Testo fornito:
Se i sondaggi sull’esito delle presidenziali americane del 3 novembre prossimo danno in gran parte come favorito il candidato democratico Joe Biden, la situazione della corsa alla presidenza potrebbe essere in realtà più equilibrata di quello che appare a prima vista. Trump, secondo alcuni osservatori, ha infatti ancora alcune carte importanti a sua disposizione per ribaltare i pronostici. Ciò che potrebbe determinare il risultato finale sono però soprattutto alcuni fattori che poco o nulla hanno a che vedere con le solite dinamiche elettorali, quanto piuttosto con una serie di dispute e di manovre inquietanti, la cui regia è da ricercare alla Casa Bianca.

Il problema più discusso e controverso in questi giorni è il voto per posta, a cui un numero record di americani sta ricorrendo per evitare il rischio di contagio. Fino a giovedì sono stati più di 80 milioni gli elettori che hanno già votato, di persona nei seggi che permettono di farlo anticipatamente o appunto per posta. Questo numero, a meno di una settimana dal vero e proprio election day, rappresenta quasi il 60% dell’affluenza complessiva registrata nelle presidenziali del 2016.

Dati disponibili:
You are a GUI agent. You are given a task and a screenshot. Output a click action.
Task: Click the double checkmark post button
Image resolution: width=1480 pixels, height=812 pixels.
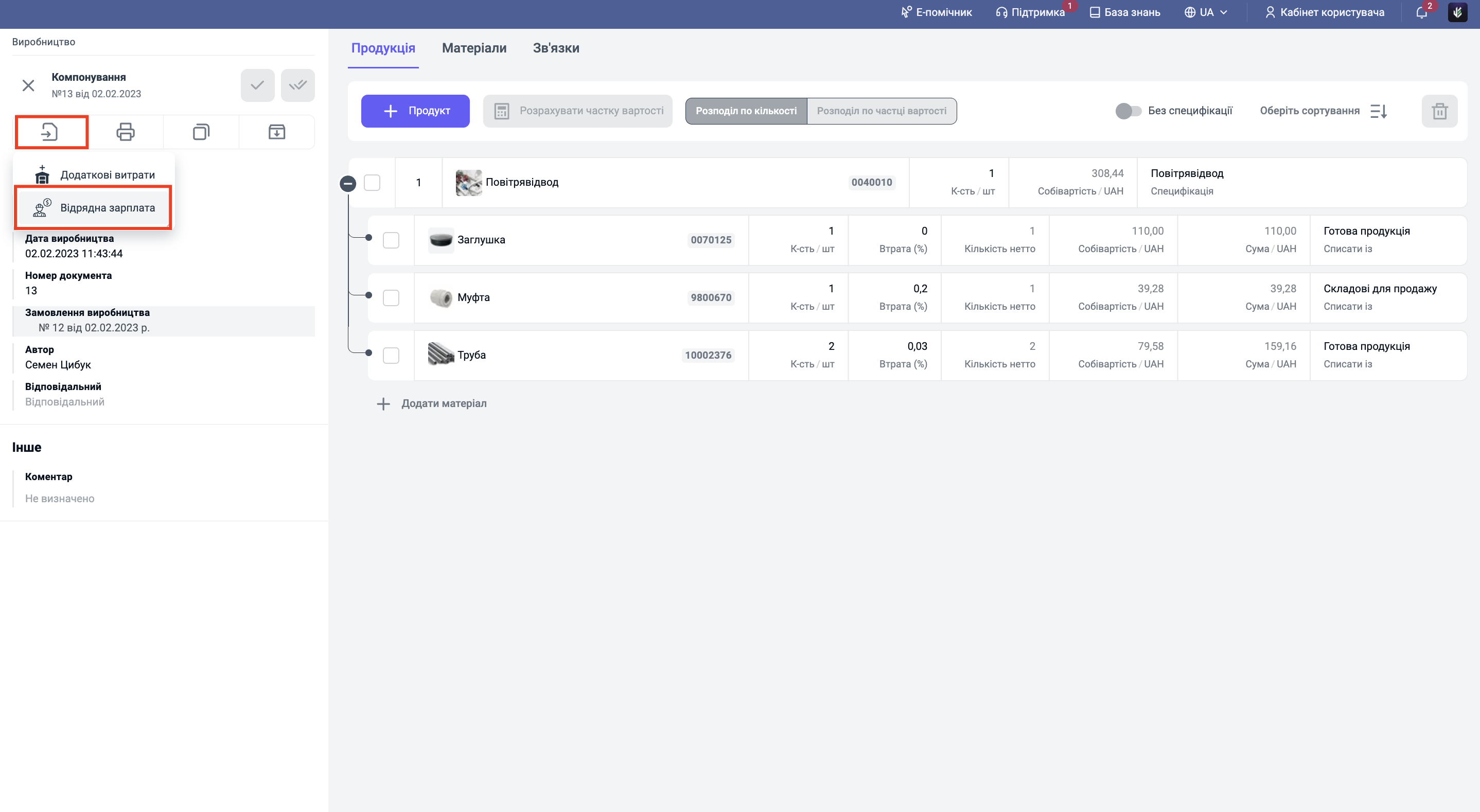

Cosa farai:
(A) Nel testo sulle presidenziali americane, quanti elettori avevano già votato fino a giovedì?
(B) Riporta dal testo sulle presidenziali americane il passo da "Se i sondaggi" a "alla Casa Bianca.".

Risposte agli esercizi:
(A) Più di 80 milioni.

(B)
Se i sondaggi sull’esito delle presidenziali americane del 3 novembre prossimo danno in gran parte come favorito il candidato democratico Joe Biden, la situazione della corsa alla presidenza potrebbe essere in realtà più equilibrata di quello che appare a prima vista. Trump, secondo alcuni osservatori, ha infatti ancora alcune carte importanti a sua disposizione per ribaltare i pronostici. Ciò che potrebbe determinare il risultato finale sono però soprattutto alcuni fattori che poco o nulla hanno a che vedere con le solite dinamiche elettorali, quanto piuttosto con una serie di dispute e di manovre inquietanti, la cui regia è da ricercare alla Casa Bianca.